Elaine called later while we were at dinner and said we could take the van back to Michigan while we looked for something else. But after our 220-mile test drive and the impeccable service of Mid-Missouri Motors, we were interested in the van Elaine and Kenny had graciously lent us. Our van shopping had been conveniently completed alongside the Missouri interstate-- no going to look, no wondering about color, just grab it and go, no fuss at all.

On our way back home today, we went through a toll booth in Oklahoma. The same collector from last week saw our kids in the back and told Randy, “Be careful driving. I see you’ve got precious cargo there!” Even the toll people are friendly in Oklahoma; it’s one of the reasons, besides being Julie’s home, that I love coordinating Lighthouse trips there. Through Rolla, we stopped again to see Elaine, Kenny, and their kids at home; we showed off our new van, but they acted like they’d seen it before. Seeing them on weekends could be habit-forming.

Blessed emotionally last week’s trip, we were blessed physically this trip with providential care at every turn. We broke down close enough to Elaine at a time she could help us, we got an especially long test drive of a vehicle we needed anyway, and we avoided a trip to Missouri later to look at other vehicles, all in time to see dear friends come home. As if that weren’t enough, the deal was sweetened with free pizza.

Sometimes I wonder why people are so nice to us. The answer is God directs us every step of our way, putting us where we need to be, when we need to be there, and allowing us to meet those we need to meet. As we have blessed, we have been smothered in blessings. God has been good to us again and again. And now He wants to use us to bless others.

Tulsa, Times Two


Having spoken to hundreds of potential host families in thousands of conversations, I’ve developed a sixth sense as to what flies and what doesn’t. I’ve learned cold calls are an exercise in futility. No matter how highly recommended a family comes, if they lack the motivation to make a call, they’re unlikely to care enough to host a child. I never break this rule, but did once, for which I’m thankful.

Days before the arrival of November’s Tulsa trip, I needed hosts and felt desperate. I heard about a family looking to adopt who might be interested in hosting, so with gritted teeth I acquiesced to a suggestion I call. When Julie picked up the phone, I apologetically introduced myself and braced to receive a bum’s rush that never came. Instead, with a smile in her voice, Julie proclaimed her gladness I’d phoned. Two hours of talking and laughing later, I had another host family. I didn’t know it yet, but I’d met a serial hoster.

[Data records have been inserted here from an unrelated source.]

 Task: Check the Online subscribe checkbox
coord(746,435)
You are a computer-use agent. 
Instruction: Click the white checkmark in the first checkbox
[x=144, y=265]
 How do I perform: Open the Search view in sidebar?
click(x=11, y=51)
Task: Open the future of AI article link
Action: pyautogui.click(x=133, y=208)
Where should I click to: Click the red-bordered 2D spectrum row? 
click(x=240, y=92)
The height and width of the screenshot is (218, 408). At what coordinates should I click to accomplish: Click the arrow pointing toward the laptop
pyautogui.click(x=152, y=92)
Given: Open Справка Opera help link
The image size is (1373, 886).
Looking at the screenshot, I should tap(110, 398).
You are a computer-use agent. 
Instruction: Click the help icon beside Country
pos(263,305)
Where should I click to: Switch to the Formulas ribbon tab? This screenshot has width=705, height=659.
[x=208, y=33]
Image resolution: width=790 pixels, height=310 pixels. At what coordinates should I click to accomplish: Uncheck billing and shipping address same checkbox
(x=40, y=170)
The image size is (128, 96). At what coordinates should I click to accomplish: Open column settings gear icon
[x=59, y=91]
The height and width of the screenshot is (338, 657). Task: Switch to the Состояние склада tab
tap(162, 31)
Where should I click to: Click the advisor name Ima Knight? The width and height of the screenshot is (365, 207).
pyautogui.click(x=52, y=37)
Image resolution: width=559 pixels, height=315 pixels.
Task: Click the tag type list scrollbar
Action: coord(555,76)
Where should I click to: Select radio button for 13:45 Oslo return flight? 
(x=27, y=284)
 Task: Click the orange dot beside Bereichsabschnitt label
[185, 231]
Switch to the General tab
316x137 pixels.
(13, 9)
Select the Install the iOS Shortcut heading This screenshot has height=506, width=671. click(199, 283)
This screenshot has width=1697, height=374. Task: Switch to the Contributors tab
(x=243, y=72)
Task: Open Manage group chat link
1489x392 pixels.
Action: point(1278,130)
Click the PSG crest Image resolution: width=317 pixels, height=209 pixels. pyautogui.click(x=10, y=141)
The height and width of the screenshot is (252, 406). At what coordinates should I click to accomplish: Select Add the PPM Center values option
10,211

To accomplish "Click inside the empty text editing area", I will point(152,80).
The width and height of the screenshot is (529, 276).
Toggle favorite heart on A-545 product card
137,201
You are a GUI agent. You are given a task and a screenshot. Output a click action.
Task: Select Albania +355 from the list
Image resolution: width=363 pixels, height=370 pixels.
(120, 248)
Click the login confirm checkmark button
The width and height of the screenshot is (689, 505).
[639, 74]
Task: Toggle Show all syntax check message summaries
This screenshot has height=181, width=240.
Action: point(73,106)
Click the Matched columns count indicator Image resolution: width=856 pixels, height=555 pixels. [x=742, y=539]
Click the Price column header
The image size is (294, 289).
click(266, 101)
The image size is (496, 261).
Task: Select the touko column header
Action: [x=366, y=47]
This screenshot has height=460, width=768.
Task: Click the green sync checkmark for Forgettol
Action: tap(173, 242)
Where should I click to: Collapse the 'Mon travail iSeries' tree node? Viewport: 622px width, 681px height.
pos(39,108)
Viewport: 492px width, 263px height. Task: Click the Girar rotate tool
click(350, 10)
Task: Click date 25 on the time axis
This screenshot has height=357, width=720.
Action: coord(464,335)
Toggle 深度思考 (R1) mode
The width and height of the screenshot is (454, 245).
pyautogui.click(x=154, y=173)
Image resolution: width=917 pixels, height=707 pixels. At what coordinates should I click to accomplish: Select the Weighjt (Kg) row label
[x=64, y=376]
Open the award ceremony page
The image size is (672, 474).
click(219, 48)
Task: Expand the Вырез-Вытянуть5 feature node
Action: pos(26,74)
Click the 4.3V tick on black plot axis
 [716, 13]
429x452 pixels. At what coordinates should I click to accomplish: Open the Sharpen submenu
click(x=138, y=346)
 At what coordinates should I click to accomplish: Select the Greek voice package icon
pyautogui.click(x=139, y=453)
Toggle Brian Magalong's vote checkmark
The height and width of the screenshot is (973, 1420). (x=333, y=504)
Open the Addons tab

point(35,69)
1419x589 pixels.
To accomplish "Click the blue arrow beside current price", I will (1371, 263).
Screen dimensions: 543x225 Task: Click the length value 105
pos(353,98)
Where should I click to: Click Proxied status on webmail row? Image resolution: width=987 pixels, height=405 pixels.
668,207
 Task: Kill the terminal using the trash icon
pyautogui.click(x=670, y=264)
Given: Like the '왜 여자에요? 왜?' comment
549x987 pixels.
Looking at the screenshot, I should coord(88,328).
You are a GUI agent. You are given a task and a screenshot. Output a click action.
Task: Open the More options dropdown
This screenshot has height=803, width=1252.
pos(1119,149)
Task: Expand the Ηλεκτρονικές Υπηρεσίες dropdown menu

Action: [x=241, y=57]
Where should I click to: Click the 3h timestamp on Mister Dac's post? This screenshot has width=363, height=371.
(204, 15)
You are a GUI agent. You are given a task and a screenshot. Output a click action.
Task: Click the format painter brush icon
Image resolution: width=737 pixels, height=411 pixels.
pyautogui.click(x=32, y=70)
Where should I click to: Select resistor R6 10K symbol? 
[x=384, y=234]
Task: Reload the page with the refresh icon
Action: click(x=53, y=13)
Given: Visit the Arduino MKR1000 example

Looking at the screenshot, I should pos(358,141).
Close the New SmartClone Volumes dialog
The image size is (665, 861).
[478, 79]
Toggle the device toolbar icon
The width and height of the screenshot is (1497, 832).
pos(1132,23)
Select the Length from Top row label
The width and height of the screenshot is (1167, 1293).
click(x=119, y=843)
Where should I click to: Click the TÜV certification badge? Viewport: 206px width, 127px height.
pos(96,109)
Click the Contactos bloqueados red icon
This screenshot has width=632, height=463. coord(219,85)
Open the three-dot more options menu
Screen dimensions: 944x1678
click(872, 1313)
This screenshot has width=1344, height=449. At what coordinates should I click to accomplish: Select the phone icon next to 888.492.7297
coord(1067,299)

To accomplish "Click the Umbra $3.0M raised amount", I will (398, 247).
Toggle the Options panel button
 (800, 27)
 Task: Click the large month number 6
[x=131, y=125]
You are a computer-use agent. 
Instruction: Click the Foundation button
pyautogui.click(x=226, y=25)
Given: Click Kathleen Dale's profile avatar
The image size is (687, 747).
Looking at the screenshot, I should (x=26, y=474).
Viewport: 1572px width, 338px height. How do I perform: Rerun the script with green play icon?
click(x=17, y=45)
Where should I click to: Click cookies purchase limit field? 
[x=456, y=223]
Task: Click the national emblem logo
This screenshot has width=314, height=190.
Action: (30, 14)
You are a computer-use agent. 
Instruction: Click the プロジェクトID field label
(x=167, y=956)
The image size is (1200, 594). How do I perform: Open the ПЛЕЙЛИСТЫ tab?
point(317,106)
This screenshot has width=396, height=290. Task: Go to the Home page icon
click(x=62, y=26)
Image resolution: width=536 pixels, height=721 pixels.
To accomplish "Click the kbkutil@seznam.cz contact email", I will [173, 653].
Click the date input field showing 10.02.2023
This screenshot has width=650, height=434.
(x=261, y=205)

Julie and her husband Dave hosted ten-year-old Dima; eight-year-old brother Vladimir was unable to travel. Midway through the trip, Julie tearfully confided her dread of Dima’s return to Russia. She loved him she said, but more important was how she said it: “I’m trying to memorize every freckle on his face!” The attention to minute detail in her love sold me, once and for all: Julie was a keeper.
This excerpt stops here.